San Diego Mayor Bob Filner delivers first State of the City address

Filner discusses budget, job creation

SAN DIEGO - San Diego City Mayor Bob Filner took center stage at the Balboa Theater Tuesday night in his first State of the City address. 

10News was there as he talked about creating jobs and being honest about the city of San Diego’s financial future.

Despite a 30-minute delay to the start of the mayor's first State of the City address, Filner was greeted with applause from the packed crowd inside the Balboa Theater.

He dove right into talking about fixing the city's financial woes.

“If we’ve learned anything from the mistakes of the past, it’s that it’s better to be truthful about these problems than to cover them up,” said Filner.

Filner spoke about the importance of improving all of San Diego's communities.

“We've succeeded in revitalizing our downtown, but we've failed to invest those same resources or imagination in making older urban neighborhoods as safe, attractive and healthy as they can be," he said.

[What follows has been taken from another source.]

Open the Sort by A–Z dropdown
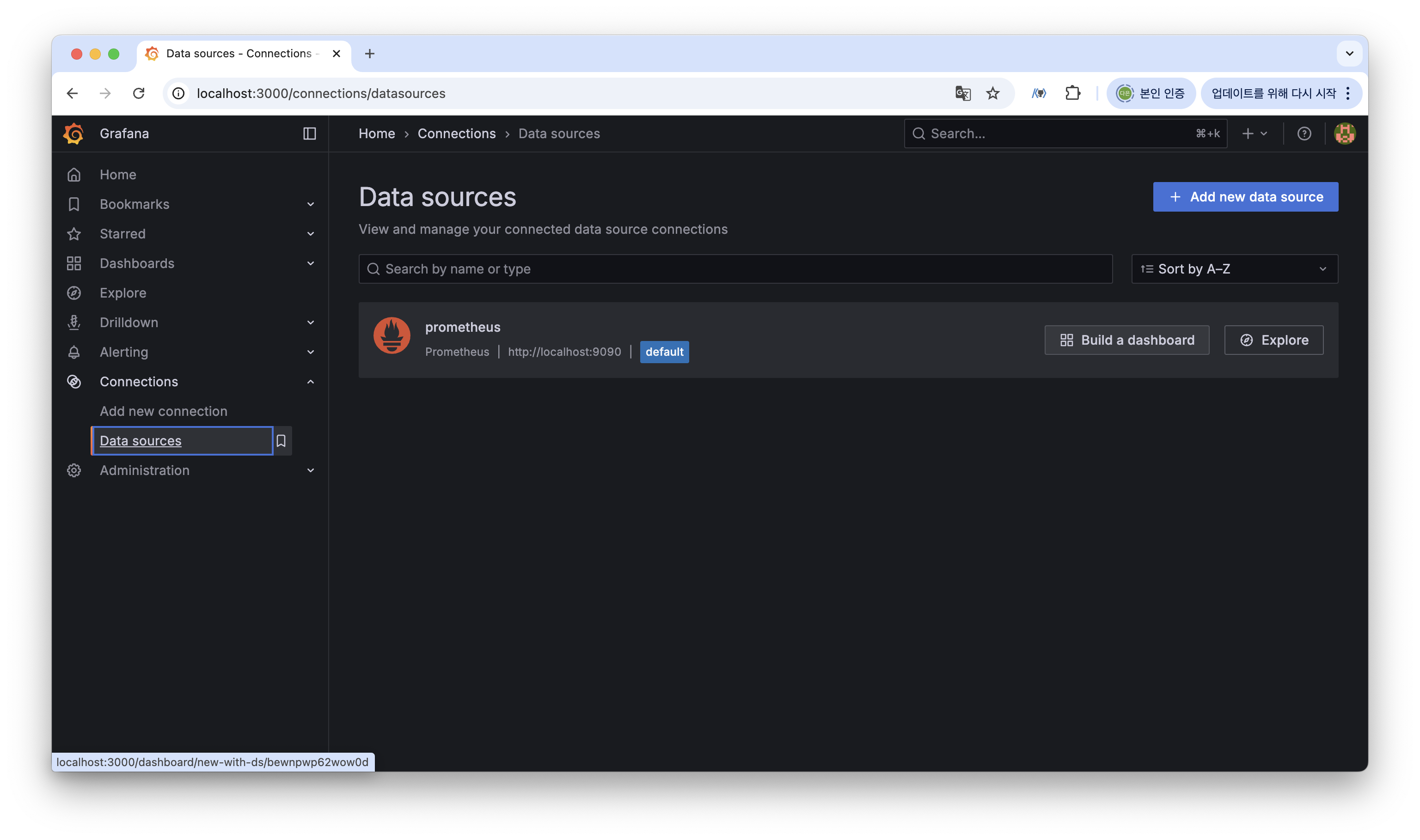The width and height of the screenshot is (1420, 840). click(x=1234, y=269)
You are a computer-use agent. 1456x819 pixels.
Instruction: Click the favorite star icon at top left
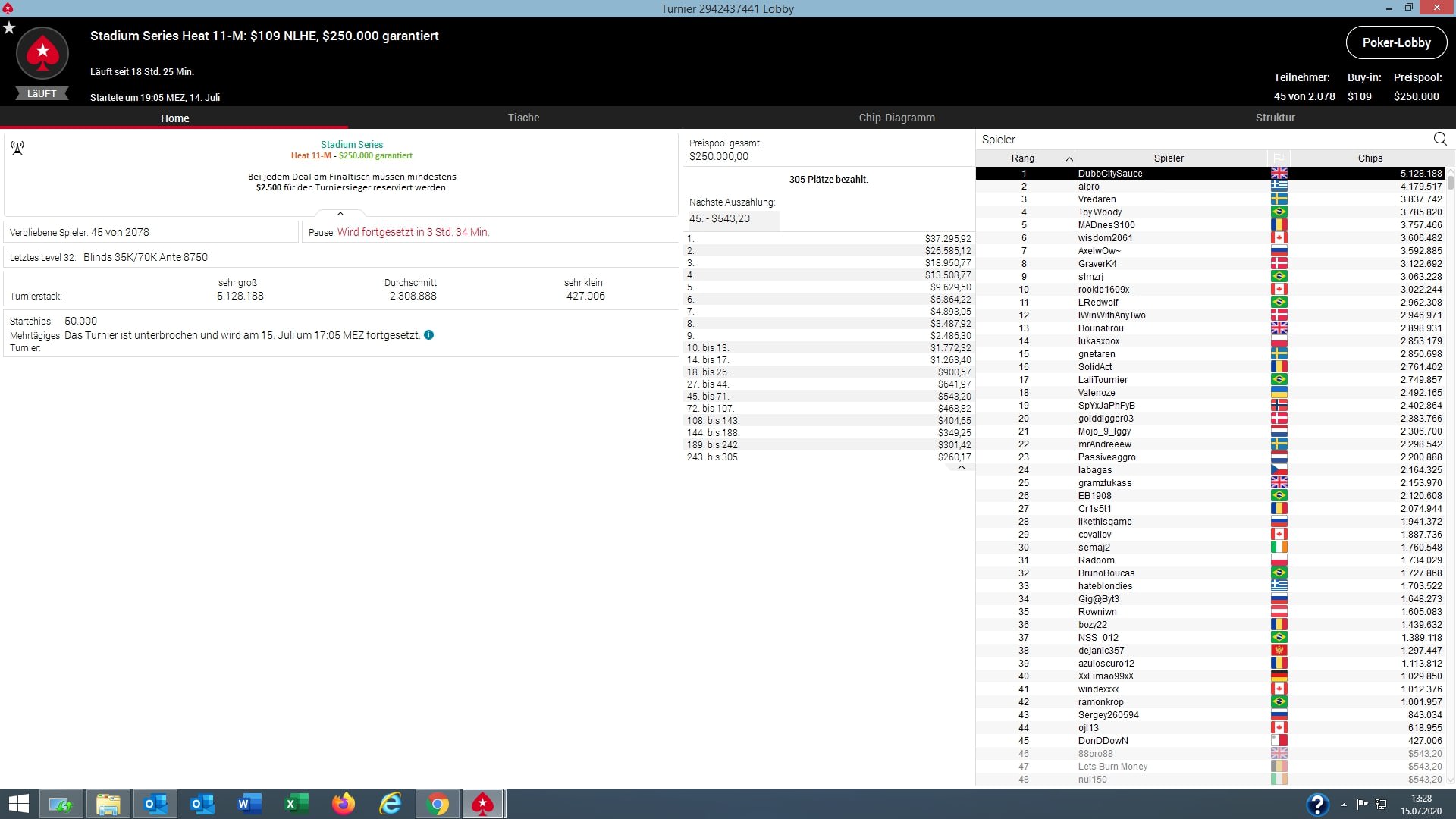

He also made a promise to keep the San Diego Chargers in the city.

“I will work to make sure that our Bolts don’t Bolt!" he said.

He also gained applause when he talked about creating jobs, starting with the Port district.

“The working waterfront is a key to a balanced regional economy," he said.

They were words that the San Diego Labor Council wanted to hear.

“I think there is a true commitment to expanding the economic base of San Diego to create more jobs, better jobs, sustaining jobs in San Diego,” said Lorena Gonzalez of the San Diego Labor Council AFL-CIO.  “I think we have the right mayor at the right time.”

Councilmember Kevin Faulconer , who represents the District 2, said he hopes Gonzales is right.

 “Like the mayor said, we have to be completely open and honest about our financial situation,” said Faulconer.  “We are likely to face some shortfalls coming up, approximately $40 million. That's why I will continue to strongly urge the mayor that we need to ensure that we stay the course on competition for city services.”

Faulconer said also that those dollars should be diverted back into neighborhoods -- where they should be.